Your instructions — Each line in the records below, from the one that contains "Study (71, 83)" to the one that contains "THÊM VÀO GIỎ (474, 698)", should be reproduced exactly, the first and last included.
►
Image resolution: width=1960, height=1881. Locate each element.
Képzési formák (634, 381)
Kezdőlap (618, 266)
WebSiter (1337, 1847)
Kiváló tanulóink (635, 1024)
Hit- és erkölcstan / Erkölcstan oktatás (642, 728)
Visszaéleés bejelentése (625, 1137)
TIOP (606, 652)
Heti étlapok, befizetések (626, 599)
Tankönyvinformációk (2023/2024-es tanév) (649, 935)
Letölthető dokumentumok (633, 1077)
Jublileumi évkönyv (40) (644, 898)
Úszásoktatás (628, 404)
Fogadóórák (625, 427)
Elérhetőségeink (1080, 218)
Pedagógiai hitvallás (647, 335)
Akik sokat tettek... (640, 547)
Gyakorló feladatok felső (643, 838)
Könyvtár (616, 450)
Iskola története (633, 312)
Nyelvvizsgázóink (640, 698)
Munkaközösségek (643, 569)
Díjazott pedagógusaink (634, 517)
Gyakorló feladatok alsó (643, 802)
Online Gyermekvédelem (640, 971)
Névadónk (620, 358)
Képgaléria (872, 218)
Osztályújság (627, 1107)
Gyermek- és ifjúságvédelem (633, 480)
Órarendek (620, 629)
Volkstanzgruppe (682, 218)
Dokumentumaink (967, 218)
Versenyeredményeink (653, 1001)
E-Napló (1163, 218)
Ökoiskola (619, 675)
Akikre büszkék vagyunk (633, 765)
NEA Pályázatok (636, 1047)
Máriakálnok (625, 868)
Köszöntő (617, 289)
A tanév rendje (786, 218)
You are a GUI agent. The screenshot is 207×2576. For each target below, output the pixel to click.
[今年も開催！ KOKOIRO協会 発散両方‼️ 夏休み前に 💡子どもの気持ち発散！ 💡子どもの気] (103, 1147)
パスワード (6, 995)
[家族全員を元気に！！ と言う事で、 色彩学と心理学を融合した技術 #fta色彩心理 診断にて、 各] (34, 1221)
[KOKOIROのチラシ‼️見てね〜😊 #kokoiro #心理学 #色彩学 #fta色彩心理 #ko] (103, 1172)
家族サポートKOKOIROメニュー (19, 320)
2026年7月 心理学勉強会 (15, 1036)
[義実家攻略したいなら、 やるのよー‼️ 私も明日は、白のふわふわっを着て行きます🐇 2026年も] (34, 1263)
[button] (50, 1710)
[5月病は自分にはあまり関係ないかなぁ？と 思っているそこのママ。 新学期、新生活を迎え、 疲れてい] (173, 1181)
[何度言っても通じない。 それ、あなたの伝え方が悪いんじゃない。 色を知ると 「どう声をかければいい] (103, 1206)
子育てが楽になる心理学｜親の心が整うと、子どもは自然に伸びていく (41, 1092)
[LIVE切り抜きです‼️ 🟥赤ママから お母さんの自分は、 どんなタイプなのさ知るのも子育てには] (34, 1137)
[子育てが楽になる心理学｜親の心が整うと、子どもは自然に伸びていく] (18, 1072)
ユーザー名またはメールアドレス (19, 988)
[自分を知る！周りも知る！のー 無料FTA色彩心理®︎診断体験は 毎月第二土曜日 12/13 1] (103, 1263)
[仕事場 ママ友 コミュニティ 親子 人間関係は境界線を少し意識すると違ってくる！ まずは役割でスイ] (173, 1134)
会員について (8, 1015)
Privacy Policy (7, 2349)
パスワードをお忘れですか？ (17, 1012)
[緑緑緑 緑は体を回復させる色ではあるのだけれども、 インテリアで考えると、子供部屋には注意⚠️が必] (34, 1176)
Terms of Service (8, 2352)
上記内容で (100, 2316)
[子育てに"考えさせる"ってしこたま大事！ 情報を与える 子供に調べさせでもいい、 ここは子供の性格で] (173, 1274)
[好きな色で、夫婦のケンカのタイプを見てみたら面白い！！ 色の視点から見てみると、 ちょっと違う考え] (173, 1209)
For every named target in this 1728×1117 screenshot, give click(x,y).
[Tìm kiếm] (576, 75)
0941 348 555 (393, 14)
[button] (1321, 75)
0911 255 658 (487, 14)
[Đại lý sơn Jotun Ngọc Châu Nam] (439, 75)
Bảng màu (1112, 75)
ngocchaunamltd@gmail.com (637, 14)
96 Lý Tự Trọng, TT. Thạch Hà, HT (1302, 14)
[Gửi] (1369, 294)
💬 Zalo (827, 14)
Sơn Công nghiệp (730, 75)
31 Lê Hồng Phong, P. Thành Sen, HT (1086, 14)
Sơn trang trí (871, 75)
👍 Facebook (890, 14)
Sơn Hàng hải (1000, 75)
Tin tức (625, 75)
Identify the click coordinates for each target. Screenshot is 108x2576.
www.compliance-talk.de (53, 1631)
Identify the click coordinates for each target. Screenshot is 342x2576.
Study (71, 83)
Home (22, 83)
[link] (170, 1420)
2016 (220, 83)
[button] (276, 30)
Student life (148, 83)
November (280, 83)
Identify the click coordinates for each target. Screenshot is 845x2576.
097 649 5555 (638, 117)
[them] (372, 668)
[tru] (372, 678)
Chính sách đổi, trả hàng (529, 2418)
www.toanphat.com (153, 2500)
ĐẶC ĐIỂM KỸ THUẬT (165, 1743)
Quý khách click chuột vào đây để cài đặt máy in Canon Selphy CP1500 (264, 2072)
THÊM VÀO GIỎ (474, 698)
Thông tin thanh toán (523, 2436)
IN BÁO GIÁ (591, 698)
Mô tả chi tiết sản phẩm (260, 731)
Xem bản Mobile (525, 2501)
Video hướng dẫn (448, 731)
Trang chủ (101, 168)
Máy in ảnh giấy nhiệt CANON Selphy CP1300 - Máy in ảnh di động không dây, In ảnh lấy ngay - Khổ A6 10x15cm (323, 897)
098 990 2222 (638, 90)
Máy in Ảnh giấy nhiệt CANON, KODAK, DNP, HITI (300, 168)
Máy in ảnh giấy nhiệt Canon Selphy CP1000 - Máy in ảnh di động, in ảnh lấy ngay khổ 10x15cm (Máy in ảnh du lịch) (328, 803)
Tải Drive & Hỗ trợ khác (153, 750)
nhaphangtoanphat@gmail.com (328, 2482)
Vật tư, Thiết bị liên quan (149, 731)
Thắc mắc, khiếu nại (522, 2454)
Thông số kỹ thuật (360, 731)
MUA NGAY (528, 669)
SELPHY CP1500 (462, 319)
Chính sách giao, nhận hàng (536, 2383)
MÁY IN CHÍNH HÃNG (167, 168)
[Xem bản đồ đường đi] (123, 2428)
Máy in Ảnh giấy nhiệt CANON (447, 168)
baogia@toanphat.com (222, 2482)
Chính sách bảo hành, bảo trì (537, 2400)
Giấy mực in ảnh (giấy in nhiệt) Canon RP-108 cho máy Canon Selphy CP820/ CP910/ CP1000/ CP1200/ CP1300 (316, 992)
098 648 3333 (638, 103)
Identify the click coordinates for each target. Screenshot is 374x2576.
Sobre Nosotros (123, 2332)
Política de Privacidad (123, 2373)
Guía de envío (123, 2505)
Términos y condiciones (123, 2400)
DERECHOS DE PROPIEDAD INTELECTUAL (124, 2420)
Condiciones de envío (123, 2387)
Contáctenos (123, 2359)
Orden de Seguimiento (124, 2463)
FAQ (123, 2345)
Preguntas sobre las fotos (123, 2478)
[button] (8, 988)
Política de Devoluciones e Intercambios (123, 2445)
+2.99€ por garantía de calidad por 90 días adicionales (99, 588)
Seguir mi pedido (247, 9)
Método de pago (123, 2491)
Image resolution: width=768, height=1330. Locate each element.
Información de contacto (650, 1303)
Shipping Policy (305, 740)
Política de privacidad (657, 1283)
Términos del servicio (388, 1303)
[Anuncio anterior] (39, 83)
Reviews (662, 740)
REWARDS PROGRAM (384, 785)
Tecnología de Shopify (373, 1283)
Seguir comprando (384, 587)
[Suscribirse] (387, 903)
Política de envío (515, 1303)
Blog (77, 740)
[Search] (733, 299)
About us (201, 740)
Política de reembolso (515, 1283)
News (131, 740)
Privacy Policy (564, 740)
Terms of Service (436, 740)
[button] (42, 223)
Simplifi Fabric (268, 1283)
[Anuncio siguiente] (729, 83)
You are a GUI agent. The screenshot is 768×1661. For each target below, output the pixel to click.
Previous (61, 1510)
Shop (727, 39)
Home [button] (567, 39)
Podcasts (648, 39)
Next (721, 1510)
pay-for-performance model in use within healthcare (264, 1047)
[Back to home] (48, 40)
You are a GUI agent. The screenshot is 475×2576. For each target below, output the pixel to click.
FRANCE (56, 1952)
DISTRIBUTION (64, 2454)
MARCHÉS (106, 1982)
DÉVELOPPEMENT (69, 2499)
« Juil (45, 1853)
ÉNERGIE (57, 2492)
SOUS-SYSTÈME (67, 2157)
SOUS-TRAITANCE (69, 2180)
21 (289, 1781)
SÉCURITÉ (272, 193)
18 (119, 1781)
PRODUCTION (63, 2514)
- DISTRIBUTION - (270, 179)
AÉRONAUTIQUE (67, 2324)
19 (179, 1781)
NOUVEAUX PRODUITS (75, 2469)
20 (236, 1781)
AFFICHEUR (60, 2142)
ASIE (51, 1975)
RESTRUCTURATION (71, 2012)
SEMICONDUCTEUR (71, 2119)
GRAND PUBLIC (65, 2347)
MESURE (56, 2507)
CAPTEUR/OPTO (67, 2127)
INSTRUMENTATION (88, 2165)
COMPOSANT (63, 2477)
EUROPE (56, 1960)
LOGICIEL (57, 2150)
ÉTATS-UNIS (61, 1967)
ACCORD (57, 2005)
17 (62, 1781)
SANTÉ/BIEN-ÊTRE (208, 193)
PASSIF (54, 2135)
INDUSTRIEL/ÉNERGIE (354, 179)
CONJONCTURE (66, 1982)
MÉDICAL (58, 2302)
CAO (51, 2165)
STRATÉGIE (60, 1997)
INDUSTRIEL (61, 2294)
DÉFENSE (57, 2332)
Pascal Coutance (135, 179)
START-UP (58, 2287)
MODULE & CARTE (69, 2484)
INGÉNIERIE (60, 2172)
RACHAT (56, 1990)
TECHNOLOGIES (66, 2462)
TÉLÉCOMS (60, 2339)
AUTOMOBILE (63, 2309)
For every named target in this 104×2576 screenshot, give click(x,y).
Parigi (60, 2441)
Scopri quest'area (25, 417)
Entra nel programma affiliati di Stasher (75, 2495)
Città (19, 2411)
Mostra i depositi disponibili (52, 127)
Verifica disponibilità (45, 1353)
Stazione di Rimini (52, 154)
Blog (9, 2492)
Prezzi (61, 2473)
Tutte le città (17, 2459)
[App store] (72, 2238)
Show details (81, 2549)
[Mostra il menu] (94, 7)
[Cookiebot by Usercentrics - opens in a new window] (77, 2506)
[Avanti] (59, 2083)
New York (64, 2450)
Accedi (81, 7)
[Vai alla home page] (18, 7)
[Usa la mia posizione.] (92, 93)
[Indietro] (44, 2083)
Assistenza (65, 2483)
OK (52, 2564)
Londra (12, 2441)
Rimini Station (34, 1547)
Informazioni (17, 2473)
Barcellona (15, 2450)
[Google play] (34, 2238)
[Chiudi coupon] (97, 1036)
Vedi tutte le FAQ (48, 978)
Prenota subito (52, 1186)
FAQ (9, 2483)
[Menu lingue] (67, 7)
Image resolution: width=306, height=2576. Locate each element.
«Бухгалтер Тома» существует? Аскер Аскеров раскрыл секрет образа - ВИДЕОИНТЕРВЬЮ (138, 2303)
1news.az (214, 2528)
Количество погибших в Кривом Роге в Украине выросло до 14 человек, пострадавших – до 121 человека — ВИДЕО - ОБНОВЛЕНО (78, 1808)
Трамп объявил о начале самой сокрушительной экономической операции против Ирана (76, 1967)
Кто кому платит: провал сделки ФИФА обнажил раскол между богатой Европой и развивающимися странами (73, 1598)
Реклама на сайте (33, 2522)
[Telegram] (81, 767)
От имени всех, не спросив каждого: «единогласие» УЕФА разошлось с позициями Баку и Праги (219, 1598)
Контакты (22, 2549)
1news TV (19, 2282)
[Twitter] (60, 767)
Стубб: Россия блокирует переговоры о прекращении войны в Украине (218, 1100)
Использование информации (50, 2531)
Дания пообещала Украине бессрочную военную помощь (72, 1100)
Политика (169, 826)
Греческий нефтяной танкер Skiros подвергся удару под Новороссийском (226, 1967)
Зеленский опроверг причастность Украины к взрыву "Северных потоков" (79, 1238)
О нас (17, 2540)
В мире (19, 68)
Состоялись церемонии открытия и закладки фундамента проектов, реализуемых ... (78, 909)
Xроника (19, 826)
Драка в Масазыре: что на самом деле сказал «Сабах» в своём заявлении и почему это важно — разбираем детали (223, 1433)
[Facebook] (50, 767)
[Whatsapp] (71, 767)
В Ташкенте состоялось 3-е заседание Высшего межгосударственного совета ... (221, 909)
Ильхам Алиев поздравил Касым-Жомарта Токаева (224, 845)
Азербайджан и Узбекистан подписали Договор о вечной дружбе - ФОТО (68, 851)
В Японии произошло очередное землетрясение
◄
Exercise result —
Study (71, 83)
Home (22, 83)
[link] (170, 1420)
2016 (220, 83)
[button] (276, 30)
Student life (148, 83)
November (280, 83)
Identify the click coordinates for each target. Screenshot is 845x2576.
097 649 5555 (638, 117)
[them] (372, 668)
[tru] (372, 678)
Chính sách đổi, trả hàng (529, 2418)
www.toanphat.com (153, 2500)
ĐẶC ĐIỂM KỸ THUẬT (165, 1743)
Quý khách click chuột vào đây để cài đặt máy in Canon Selphy CP1500 (264, 2072)
THÊM VÀO GIỎ (474, 698)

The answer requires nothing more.